The Plaintiff sustained a slip and fell and commenced an action against the Town of Markham (hereinafter “Markham”) and indicated that the incident occurred on March 6th, 2011. Markham had retained V.T.A. Construction LTD as the winter maintenance contractor. A statement of defence and Third party Claim was issued as against V.T.A. and its insurer Intact. The contract between V.T.A. and Markham had Markham added as an additional insured to its policy with Intact “but only with respect to the legal liability arising out of the operations of [V.T.A.]”. In the third party claim, Markham sought a declaration from Intact that it owed a duty to defend and indemnify Markham.

The Plaintiff added V.T.A. as a defendant to the action.

Counsel for Markham prepared an Assumption of Defence Agreement that provided that Intact would assume the defence of Markham and indemnify Markham with respect to any damages in the action. Counsel for V.T.A. advised that Intact would not be executing the agreement but that his office would serve a Notice of Change of Lawyers. Counsel for Markham advised that the agreement did not have to be signed as along as Markham was covered for any amounts arising from a finding of liability against it. Counsel for V.T.A. delivered a Notice of Change of Lawyers, which indicated that he was now counsel for both V.T.A. and Markham. For 16.5 months, counsel represented both, including at examinations for discovery.

In December 2013, counsel brought a motion to remove itself as solicitor of record and new counsel was appointed for V.T.A. but not for Markham. Markham brought a motion under Rule 49 to enforce the settlement agreement.

The appeal was allowed and it was found that the motion judge erred in finding that there was no agreement.
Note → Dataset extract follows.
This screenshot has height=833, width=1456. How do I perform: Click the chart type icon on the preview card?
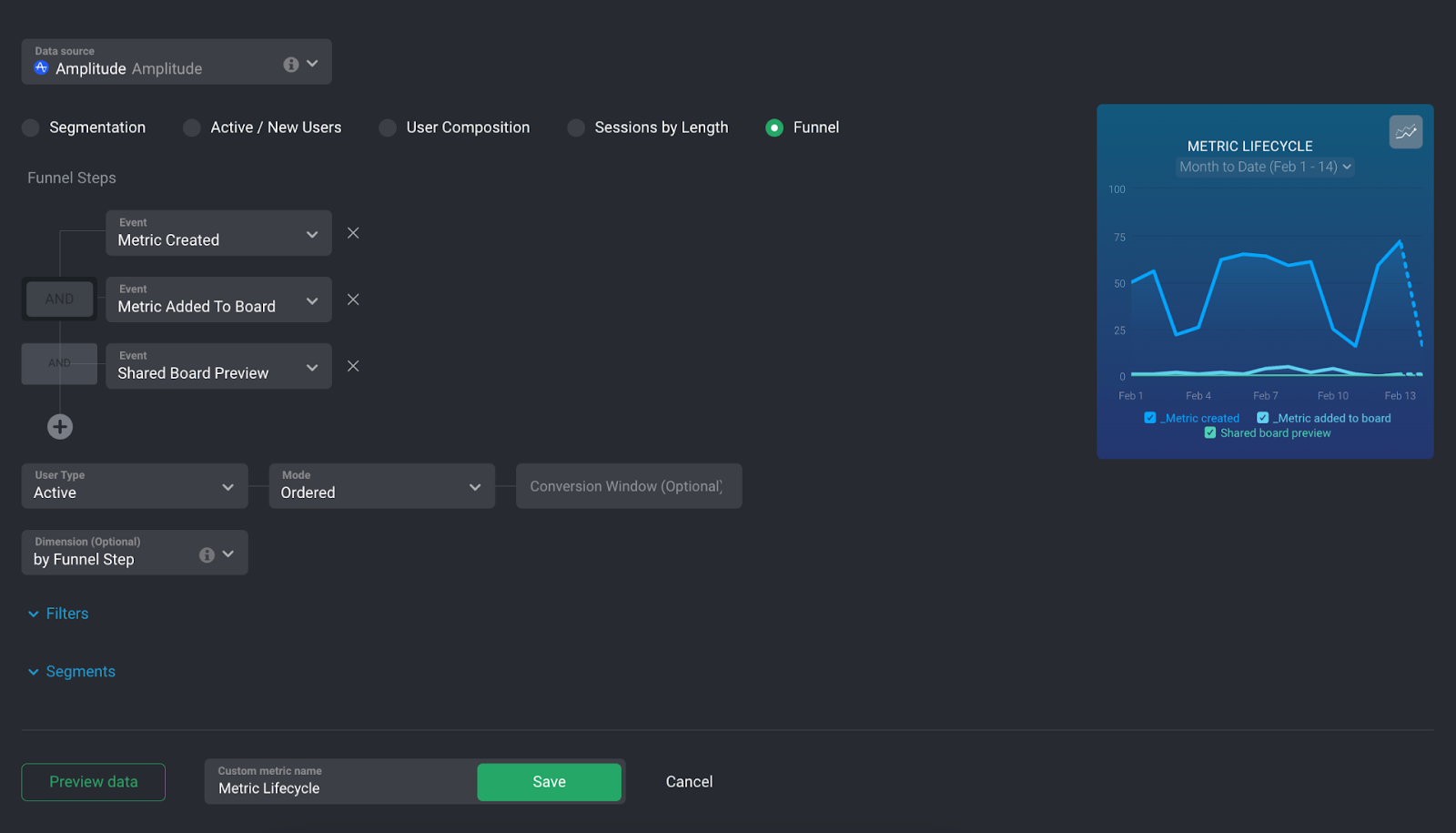[x=1404, y=132]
The Court of Appeal found that the question was not whether there was an agreement, but its interpretation.

Secondly, the motion judge erred in concluding that Intact “could not have agreed to indemnify Markham for liability in the action, except as resulted from V.T.A.’s negligence”.
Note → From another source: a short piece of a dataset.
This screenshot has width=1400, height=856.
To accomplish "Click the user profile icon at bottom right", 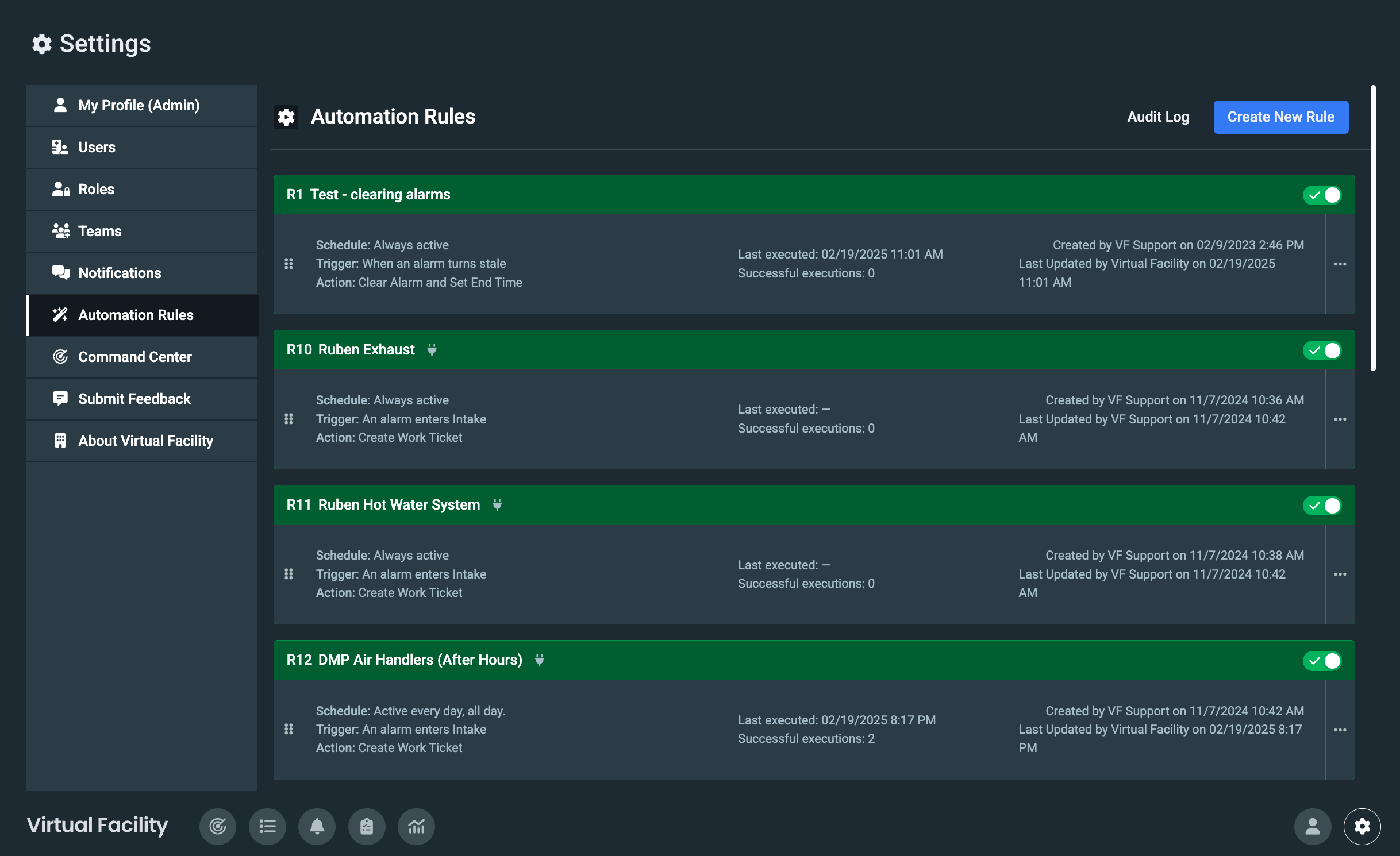I will pos(1313,827).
Although the maintenance contract indicated this, the agreement between counsel was different. Furthermore, the actions of Intact indicated the latter agreement.
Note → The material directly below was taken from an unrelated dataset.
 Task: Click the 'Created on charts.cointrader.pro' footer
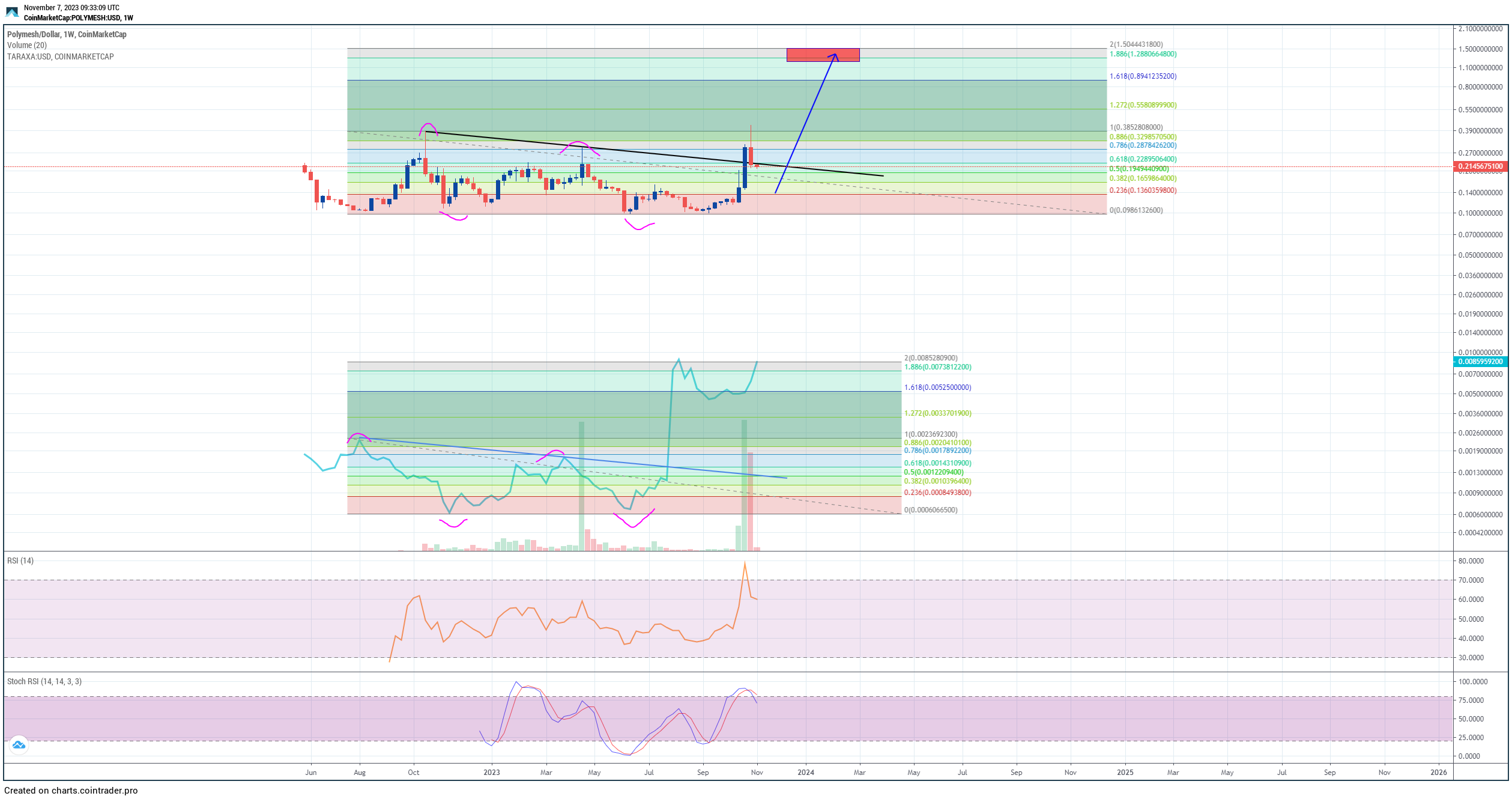pyautogui.click(x=71, y=791)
By having one counsel act for both Markham and V.T.A. meant that their interests were the same and aligned and not adverse in interest. This was found to be an important determinative fact. Intact had agreed to both defend and indemnify Markham, including in respect of its own negligence, unrelated to V.T.A.’s actions, or lack thereof.

The Court of Appeal found that this was an agreement to indemnify and therefore found that Intact had to defend Markham at its sole expense and indemnify it for any damages and costs awarded.

What other alternatives did Intact have?

  1. It could have denied both the duty to defend and indemnification obligations leaving Markham on its own, and indicating that V.T.A. and Markham were adverse;
  2. It could have resisted the claim for indemnification but accepted the obligation to defend, assuming the cost of Markham’s defence, and indicating adversity between V.T.A. and Markham. Another counsel would have had to be appointed for Markham;

However, by choosing to have the same counsel defend both V.T.A. and Markham, demonstrated alignment in interest, and it was too late now for Intact, to indicate otherwise.